Cyber breach at the Bureau of Meteorology: the who, what and how, of the hack

The ABC is reporting that there has been a “massive” breach of computer systems at the Australian Bureau of Meteorology (BOM). The hack of computer systems at the BOM is believed to have originated from China and the ABC has quoted an expert as saying: “It could take years and cost hundreds of millions of dollars to fix”.

The BOM has not denied the breach but has stated that:

The Bureau’s systems are fully operational and the Bureau continues to provide reliable, ongoing access to high quality weather, climate, water and oceans information to its stakeholders.

Unfortunately, little is known about what computers were hacked, nor what was actually done by the hackers. This in turn makes it hard to say definitively what will need to be done to clean up after the hack and more importantly, stop it happening again.

What could realistically have been hacked?

The Bureau of Meteorology, like any government agency, will have a network of desktop computers and servers that are used for their day-to-day business. These systems are the easiest targets because access can be obtained by “phishing” for user names and passwords directly from employees. This hacking approach was used by Chinese hackers in their infiltration of the New York Times in 2013.

It is possible, but less likely, that the hackers were also able to access the BOM’s latest supercomputer, a A$77 million Cray computer that is handling the agency’s ever growing processing power needs. The reason that supercomputers are safer is that access to the computer is rarely direct and interactive. Programs are usually run on the computer by way of another computer that schedules them. This makes direct access harder.

The storage sites attached to the supercomputer that contains the massive amounts of data collected by the BOM could have been targeted but this data alone would not necessarily have been very interesting and much harder to move out of these locations without detection.

Finally, the BOM is connected through to other government agencies, including those involved in defence and security and so hackers could have got access to systems or networks that would allow them access beyond the Bureau’s systems.

What would the hackers have been after?

If the hackers were state-sponsored Chinese hackers such as the People’s Liberation Army Unit 61398, then the target of the hack would have been wide-ranging but possibly focused on information related to Australian defence and security services and capabilities. The Bureau of Meteorology provides environmental monitoring services to these agencies in addition to its role of providing weather information to the public.

The hackers could also have been after other intellectual property including software source code for the systems that the Bureau uses to model weather and make predictions. This would potentially be something of the greatest value to the Chinese because they could use this information to greatly improve their own capabilities.

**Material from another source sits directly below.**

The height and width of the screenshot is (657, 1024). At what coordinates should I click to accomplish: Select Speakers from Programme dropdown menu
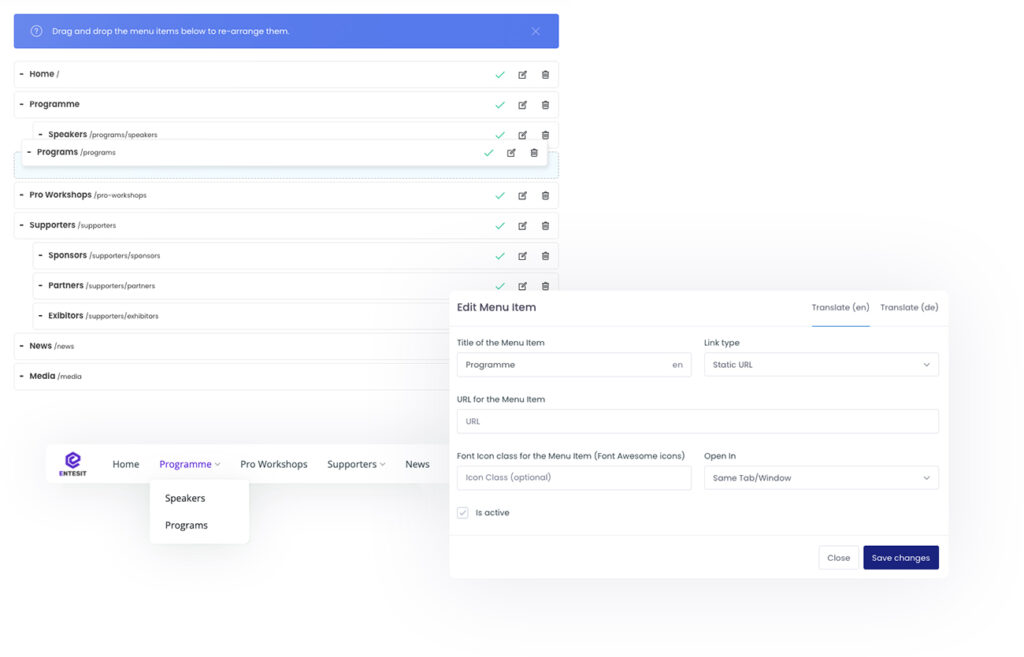(x=185, y=498)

If the hackers had been simply been cyber criminals, they would have been more interested in getting information about individuals or anything that could be potentially leveraged into a financial gain at some later stage.

What would the damage have been?

The main damage relating to a cyber attack is not usually as a result of any specific damage done by the hackers during their forays through the systems. The damage is actually the cost of work that is needed to investigate and record what has happened, to then make sure that the hackers have not left behind any software that is continuing to spy or providing hackers with renewed access, and finally to plug whatever holes the hackers used to gain access in the first place.

For most systems, this means either re-installing all of the software from scratch or restoring from a backup that is known to be safe. For the supercomputer, this is slightly harder because the system is in continuous use and can’t be taken offline for extended periods of time.

The costs of doing all of this come from the cost of people’s time, especially consultants. Whether this amounts to “hundreds of millions of dollars” as reported by the ABC is doubtful.

If the hack was done by the Chinese PLA, then it is unlikely that whatever security mechanisms are put in place will be completely effective in stopping a recurrence of this attack. Even less likely to have an effect is the recent agreement between US and Chinese leaders to not engage in corporate espionage of each other’s countries.

As reported by The Register, President Obama and President Xi Jinping managed to announce the deal without betraying the scepticism they both must have harboured that it would actually stop any hacking.